= Division 21 (Somalia) =

Division 21, Somali National Army (Somali: Qeybta 21aad) is a division of the Somali Armed Forces. It has been active in two periods from the 1970s to about 1990 (though being upgraded in status in the process to the level of a corps), and then dissolved amid the first phase of the Somali Civil War. It was reestablished on 30 August 2013. In both periods it has supervised military forces in the Dhusamareb area, in what is now Galmudug, in the central part of Somalia.

Mohamud Muse Hersi was listed by somaliaonline.com as commander of Division 21 from 1970 to 1972; it later took part in the Ogaden War in 1977-78. Following the 1977–78 Ogaden campaign, Abudwak became the division's base. In the late 1980s the division had grown in size to a corps-sized sector responsible for several weak divisions.

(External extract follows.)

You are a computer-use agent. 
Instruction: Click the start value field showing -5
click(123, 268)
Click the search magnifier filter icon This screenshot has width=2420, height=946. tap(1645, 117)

On 30 August 2013 it was placed under the command of Colonel Sulub Ahmed Dirie. The division’s primary task was to reintegrate the Ahlu Sunna Waljama'a (ASWJ) Sufi militia in Galgaduud into the army, but Brigade 11 also came under its control. In early January 2014, Colonel Dirie addressed the graduation of 600 personnel from training there. In early 2014, ASWJ refused further integration, and the division lost most of its importance. The division was chased out of Dhuusamareb in June 2015 when ASWJ took the town.